### BRIEF
Answer these questions about the donut shop story:
1. What was the actual distance to the donut shop?
2. How many months pregnant was the narrator?
3. What did the lady behind the counter do after rushing over?

BEGIN DOCUMENT SEGMENT

I mean, I had walked for hours in NYC every time I went so COME ON this would be a breeze.

…….

….

…………

Well.

Turns out the half mile max I thought it was turned out to be a leeeeeeeeeeeeeeeeeeettle more than what my pregnant brain remembered.

You see.

It was actually almost 3 miles to the donut shop.

THREE MILES. 8 MONTHS PREGNANT.

When I finally got to the donut place I literally practically fell into the store. There were only approximately 2380230923 old men sitting there staring at me like I had gone mental.

The lady behind the counter rushed over to me and started fanning me.

Then she said, “Honey, are you okay? Do you have a husband? PLEASE TELL ME SOMEONE DID NOT ABANDON YOU AND YOU’VE BEEN WALKING FOR HOURS.”

I mean, she was ready for a TV drama to play out.

I told her that I had a craving and no car so I decided to walk. She asked where I lived. I told her. SHE STARTED HOWLING WITH LAUGHTER because she knew just how crazy it was.

END DOCUMENT SEGMENT
BEGIN GIVEN INFORMATION

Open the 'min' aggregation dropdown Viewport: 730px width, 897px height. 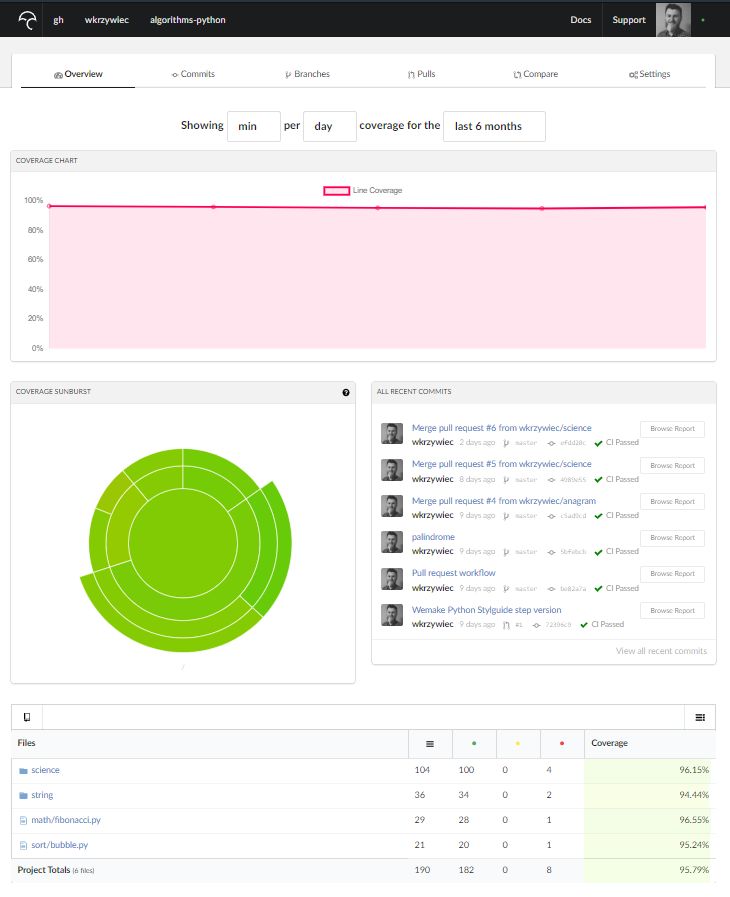pos(254,127)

END GIVEN INFORMATION

### TASK RESULT
1. Almost 3 miles.
2. 8 months.
3. She started fanning the narrator.